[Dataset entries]
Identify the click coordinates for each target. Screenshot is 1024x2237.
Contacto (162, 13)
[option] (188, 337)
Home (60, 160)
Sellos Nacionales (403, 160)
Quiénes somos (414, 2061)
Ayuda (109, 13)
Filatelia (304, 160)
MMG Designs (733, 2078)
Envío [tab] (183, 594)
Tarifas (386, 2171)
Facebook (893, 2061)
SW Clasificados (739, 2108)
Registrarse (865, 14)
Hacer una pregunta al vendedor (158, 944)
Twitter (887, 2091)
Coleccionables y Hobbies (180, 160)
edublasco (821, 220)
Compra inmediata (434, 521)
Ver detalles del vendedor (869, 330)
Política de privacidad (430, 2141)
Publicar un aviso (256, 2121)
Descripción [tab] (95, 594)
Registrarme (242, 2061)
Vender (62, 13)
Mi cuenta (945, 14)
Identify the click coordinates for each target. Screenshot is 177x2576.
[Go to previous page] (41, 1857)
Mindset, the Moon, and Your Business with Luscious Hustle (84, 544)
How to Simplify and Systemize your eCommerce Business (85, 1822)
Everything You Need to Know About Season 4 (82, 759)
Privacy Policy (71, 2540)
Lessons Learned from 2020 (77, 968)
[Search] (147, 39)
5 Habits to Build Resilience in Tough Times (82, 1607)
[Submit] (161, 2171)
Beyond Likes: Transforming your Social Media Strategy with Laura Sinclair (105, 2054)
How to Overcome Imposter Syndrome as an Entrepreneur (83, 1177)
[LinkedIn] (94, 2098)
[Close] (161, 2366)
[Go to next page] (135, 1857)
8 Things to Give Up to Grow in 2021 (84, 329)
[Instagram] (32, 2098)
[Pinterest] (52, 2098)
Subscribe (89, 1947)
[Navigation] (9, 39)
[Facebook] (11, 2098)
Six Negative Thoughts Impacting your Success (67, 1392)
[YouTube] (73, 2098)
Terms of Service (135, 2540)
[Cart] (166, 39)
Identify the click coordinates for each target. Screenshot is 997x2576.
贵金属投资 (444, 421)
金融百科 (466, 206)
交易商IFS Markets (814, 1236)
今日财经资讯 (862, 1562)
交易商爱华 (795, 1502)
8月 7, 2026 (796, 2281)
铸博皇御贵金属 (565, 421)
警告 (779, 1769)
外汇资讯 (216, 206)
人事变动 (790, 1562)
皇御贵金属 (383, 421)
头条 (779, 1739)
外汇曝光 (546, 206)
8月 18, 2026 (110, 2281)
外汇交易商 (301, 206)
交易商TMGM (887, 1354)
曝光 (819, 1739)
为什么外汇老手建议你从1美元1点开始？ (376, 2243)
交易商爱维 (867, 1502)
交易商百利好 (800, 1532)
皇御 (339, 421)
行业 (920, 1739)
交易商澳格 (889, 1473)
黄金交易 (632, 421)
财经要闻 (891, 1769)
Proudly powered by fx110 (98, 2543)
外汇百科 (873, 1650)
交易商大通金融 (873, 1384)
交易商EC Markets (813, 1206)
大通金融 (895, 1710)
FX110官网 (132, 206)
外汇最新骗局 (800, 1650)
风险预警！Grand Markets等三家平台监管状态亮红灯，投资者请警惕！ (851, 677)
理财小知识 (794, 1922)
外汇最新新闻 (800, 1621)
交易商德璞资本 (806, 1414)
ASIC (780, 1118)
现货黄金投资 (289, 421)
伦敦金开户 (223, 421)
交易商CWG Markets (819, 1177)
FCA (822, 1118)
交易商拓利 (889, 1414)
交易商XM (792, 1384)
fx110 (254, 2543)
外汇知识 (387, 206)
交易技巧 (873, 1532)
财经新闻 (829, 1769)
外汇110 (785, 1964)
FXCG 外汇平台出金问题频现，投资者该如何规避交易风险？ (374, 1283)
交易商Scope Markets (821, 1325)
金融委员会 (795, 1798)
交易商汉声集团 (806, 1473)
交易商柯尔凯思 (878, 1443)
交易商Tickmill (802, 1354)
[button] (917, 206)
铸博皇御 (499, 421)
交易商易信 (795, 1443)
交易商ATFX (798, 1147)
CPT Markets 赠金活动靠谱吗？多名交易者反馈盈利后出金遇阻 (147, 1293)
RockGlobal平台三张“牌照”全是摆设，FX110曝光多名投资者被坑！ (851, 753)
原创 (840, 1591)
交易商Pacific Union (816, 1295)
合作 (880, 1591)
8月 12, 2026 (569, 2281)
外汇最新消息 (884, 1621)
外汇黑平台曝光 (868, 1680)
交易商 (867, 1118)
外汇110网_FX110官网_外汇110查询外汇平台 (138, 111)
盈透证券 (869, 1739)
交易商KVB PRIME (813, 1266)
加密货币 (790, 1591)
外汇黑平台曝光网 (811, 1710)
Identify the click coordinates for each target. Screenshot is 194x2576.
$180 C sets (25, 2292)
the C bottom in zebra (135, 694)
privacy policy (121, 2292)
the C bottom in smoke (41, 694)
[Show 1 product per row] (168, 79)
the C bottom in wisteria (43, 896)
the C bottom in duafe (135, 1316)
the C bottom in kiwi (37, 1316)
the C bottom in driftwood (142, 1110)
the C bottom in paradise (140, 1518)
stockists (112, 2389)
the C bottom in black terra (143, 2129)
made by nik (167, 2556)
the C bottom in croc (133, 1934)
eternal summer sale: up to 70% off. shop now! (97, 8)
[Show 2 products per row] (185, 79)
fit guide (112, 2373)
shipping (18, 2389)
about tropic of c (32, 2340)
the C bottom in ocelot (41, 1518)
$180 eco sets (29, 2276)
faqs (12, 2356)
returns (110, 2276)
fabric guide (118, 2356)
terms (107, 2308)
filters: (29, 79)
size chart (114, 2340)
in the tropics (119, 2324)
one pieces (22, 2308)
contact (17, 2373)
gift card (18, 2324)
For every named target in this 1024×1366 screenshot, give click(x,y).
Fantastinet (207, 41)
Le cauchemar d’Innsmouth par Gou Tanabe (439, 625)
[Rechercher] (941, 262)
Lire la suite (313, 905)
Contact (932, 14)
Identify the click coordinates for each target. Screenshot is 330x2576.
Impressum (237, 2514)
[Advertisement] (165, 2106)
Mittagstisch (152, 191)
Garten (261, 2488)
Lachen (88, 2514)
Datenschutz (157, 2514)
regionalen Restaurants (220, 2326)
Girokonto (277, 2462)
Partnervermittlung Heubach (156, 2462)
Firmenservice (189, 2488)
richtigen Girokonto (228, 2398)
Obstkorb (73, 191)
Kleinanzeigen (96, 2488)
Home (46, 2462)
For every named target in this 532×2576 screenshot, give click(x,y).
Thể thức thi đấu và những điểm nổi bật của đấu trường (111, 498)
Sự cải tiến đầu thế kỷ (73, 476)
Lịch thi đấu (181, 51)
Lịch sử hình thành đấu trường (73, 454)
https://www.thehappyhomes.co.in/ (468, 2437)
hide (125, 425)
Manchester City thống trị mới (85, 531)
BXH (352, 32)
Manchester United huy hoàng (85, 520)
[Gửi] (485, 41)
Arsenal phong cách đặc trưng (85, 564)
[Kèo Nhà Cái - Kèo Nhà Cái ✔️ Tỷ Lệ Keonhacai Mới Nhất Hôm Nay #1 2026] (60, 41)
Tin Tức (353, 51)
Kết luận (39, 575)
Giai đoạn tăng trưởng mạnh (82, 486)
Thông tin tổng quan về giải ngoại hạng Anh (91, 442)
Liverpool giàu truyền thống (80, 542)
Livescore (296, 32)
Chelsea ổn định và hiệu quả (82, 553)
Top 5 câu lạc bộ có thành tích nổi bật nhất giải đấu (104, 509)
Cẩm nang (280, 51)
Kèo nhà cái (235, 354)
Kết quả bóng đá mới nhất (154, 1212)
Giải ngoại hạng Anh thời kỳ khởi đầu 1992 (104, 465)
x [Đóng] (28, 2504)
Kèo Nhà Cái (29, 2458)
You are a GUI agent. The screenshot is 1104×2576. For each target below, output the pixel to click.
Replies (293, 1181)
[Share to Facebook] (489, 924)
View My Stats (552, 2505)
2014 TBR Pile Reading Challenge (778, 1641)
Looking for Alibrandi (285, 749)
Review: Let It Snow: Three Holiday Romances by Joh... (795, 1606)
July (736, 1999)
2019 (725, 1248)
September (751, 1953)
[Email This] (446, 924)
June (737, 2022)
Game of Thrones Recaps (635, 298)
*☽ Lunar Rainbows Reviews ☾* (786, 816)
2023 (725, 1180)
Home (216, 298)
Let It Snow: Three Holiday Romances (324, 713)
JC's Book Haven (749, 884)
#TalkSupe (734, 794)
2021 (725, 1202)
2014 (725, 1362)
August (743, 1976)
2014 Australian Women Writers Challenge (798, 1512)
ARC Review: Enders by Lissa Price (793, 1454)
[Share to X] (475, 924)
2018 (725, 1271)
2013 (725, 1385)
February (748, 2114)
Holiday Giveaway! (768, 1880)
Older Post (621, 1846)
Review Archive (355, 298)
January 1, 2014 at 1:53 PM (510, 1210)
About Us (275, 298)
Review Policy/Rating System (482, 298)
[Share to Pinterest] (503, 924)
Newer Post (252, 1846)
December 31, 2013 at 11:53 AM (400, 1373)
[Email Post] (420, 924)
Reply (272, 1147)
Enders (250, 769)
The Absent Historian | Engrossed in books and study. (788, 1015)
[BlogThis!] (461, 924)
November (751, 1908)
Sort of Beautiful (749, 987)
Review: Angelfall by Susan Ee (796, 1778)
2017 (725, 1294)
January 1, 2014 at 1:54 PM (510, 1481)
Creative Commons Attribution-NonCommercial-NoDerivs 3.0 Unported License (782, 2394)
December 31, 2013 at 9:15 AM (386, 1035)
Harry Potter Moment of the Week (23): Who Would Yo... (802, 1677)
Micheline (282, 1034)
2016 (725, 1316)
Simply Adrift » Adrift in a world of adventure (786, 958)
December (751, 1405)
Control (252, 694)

- **INSTRUCTIONS FOR THE TASK**
Reproduce, exactly as they stand in the data above, the lines from the one that holds "Twitter (887, 2091)" to the one that holds "理财小知识 (794, 1922)", inclusive.

- **ANSWER BELOW**
Twitter (887, 2091)
Coleccionables y Hobbies (180, 160)
edublasco (821, 220)
Compra inmediata (434, 521)
Ver detalles del vendedor (869, 330)
Política de privacidad (430, 2141)
Publicar un aviso (256, 2121)
Descripción [tab] (95, 594)
Registrarme (242, 2061)
Vender (62, 13)
Mi cuenta (945, 14)
Identify the click coordinates for each target. Screenshot is 177x2576.
[Go to previous page] (41, 1857)
Mindset, the Moon, and Your Business with Luscious Hustle (84, 544)
How to Simplify and Systemize your eCommerce Business (85, 1822)
Everything You Need to Know About Season 4 (82, 759)
Privacy Policy (71, 2540)
Lessons Learned from 2020 (77, 968)
[Search] (147, 39)
5 Habits to Build Resilience in Tough Times (82, 1607)
[Submit] (161, 2171)
Beyond Likes: Transforming your Social Media Strategy with Laura Sinclair (105, 2054)
How to Overcome Imposter Syndrome as an Entrepreneur (83, 1177)
[LinkedIn] (94, 2098)
[Close] (161, 2366)
[Go to next page] (135, 1857)
8 Things to Give Up to Grow in 2021 (84, 329)
[Instagram] (32, 2098)
[Pinterest] (52, 2098)
Subscribe (89, 1947)
[Navigation] (9, 39)
[Facebook] (11, 2098)
Six Negative Thoughts Impacting your Success (67, 1392)
[YouTube] (73, 2098)
Terms of Service (135, 2540)
[Cart] (166, 39)
Identify the click coordinates for each target. Screenshot is 997x2576.
贵金属投资 (444, 421)
金融百科 (466, 206)
交易商IFS Markets (814, 1236)
今日财经资讯 (862, 1562)
交易商爱华 (795, 1502)
8月 7, 2026 (796, 2281)
铸博皇御贵金属 (565, 421)
警告 (779, 1769)
外汇资讯 (216, 206)
人事变动 (790, 1562)
皇御贵金属 (383, 421)
头条 (779, 1739)
外汇曝光 (546, 206)
8月 18, 2026 (110, 2281)
外汇交易商 (301, 206)
交易商TMGM (887, 1354)
曝光 (819, 1739)
为什么外汇老手建议你从1美元1点开始？ (376, 2243)
交易商爱维 (867, 1502)
交易商百利好 (800, 1532)
皇御 (339, 421)
行业 (920, 1739)
交易商澳格 (889, 1473)
黄金交易 (632, 421)
财经要闻 (891, 1769)
Proudly powered by fx110 (98, 2543)
外汇百科 (873, 1650)
交易商大通金融 (873, 1384)
交易商EC Markets (813, 1206)
大通金融 (895, 1710)
FX110官网 (132, 206)
外汇最新骗局 (800, 1650)
风险预警！Grand Markets等三家平台监管状态亮红灯，投资者请警惕！ (851, 677)
理财小知识 (794, 1922)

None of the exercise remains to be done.